Trump described the overall deal as worth $300 billion, though that figure reflects the full lifetime value of the offtake agreement, not upfront construction costs.

It is to be noted that Brownsville Navigation District Chairman Esteban Guerra clarified that the actual construction costs are $3 billion, and the refinery would create 300 full-time jobs once operational, according to multiple reports.

Why does America need a new refinery at all? Despite being a top crude oil producer, the US is dependent on imports because existing refineries are configured to process heavy crude oil instead of lighter shale oil, the kind that American wells now produce in abundance. The Brownsville facility is designed specifically to close that gap.

Reliance Industries, for its part, is no stranger to large-scale refining. The company operates the world's largest oil refinery in Jamnagar and has a market capitalisation of $206 billion, according to LSEG data. Reliance's owner Mukesh Ambani is also an investor in Trump's real estate firm and attended his second inauguration.
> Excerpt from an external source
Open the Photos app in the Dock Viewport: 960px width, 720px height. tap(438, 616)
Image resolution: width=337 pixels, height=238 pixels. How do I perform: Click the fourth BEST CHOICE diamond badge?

Reliance has not officially confirmed its involvement beyond what Trump has announced. Nevertheless, its shares had responded on Wednesday. The announcement also comes after India and US released a framework for an interim trade agreement in February. Under this deal, India plans to purchase $500 billion in US goods over five years, focusing on energy, aircraft, and technology to balance bilateral trade.

The Russia Pivot

Perhaps the most geopolitically layered part of Washington's energy response involves India and Russia.

India imports approximately 85% of its crude oil requirements, and a significant share of those imports typically flow through the Strait of Hormuz. With that route effectively shut, New Delhi faced a supply crisis almost overnight.

Indian refiners had been winding down purchases of Russian oil in response to US pressure, filling the gap with barrels from Saudi Arabia and Iraq, only to find those supplies cut off by the widening conflict in West Asia.

Washington's solution was pragmatic, if diplomatically awkward. The US issued a 30-day waiver allowing Indian refiners to purchase Russian crude oil that was already loaded onto ships before March 5, provided it was delivered to India and purchased by Indian companies.

India moved fast. State-owned Indian Oil Corporation purchased around 10 million barrels, while Reliance Industries bought at least as much, according to an earlier report by Bloomberg.

Together, the two companies snapped up all available unsold Russian crude in the spot market, much of it already sailing through Asian waters.

The total haul was approximately 30 million barrels, equivalent to India's entire monthly import of Russian crude in February, according to the report.

The Russian crude, comprising grades including Urals, ESPO and Varandey, was offered at premiums of between $2 and $8 a barrel to London's Dated Brent benchmark, the report added.

The US Treasury Secretary Scott Bessent described the waiver as a short-term measure that would not provide significant financial benefit to Russia, as it only allows transactions on oil already stranded at sea.

What emerges from these three moves, the SPR release, the Texas refinery, the Russia waiver, is a portrait of a superpower managing an energy crisis it did not fully anticipate when it launched military operations against Iran.